Eventually, the Rovers began to be swapped out for newer models. The latest version, the “Tactical Rover,” (.pdf) is about the size of an old-school mobile phone. It can use both the Advanced Encryption Standard an the triple-Data Encryption Standard to secure video feeds. There are now about a thousand of the units in the military’s hands.

And now, the Predators and Reapers are starting to get enhanced radios, too. “The fleet-wide upgrade begins later this year and carries on for several years,” says Major Mary Danner-Jones, an Air Force spokesperson. The service is spending $12 million on crypto-enabled Vortex transceivers (.pdf).

That’s allowing a new, hardened waveform to be introduced throughout the Predator and Reaper fleet. The Air Force recently gave Predator-maker General Atomics Aeronautical Systems a $26 million contract to retrofit its cockpits to accept the carrier signal, among other enhancements.

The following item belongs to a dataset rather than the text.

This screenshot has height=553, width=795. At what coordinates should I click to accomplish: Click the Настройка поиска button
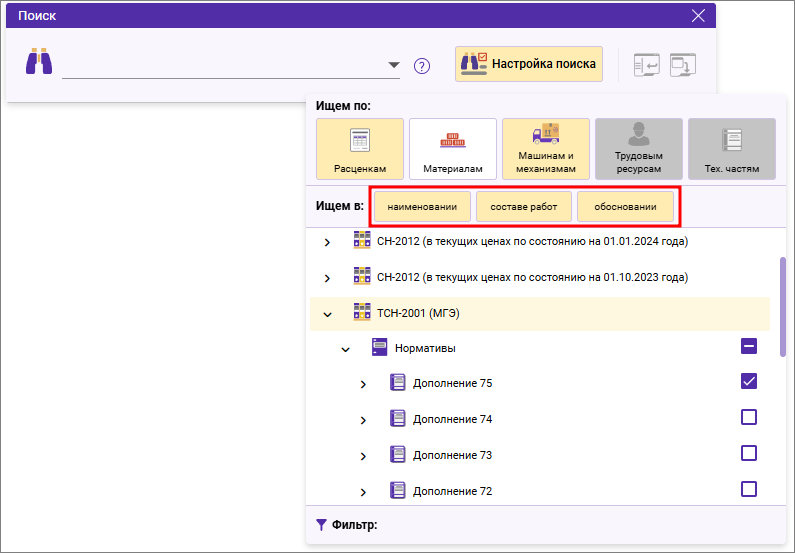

The question is why hasn’t this happened sooner. After all, the Navy installed multiple layers of encryption in their ’bots some time ago. Navy spokesman Jamie Cosgrove tells Danger Room that “the vast majority” of naval UAS are encrypted –  “and have been since development.”

One source who works on developing Navy UAS, but is not authorized the speak on the record, explains why: ”Standard unencrypted video is basically a broadcast to whoever can figure out the right carrier frequency, so essentially, we are simulcasting to battlefield commanders and the opposing force. If that opposing force knows we can see them and from where, they can take better evasive maneuvers.”

It’s possible that none of the militants America is trying today are as sophisticated as the ones who intercepted that UAS video in 2008. It’s possible that the value of such footage-from-above is so fleeting that extremists have never again bothered to grab it. But it’s worth noting that Predator and Reaper video is considered by the U.S. military to be classified information. And when U.S. commanders on the ground get into a firefight, the first call they usually make is for a UAS, so they can take a look at the battlefield through the eyes of a UAS.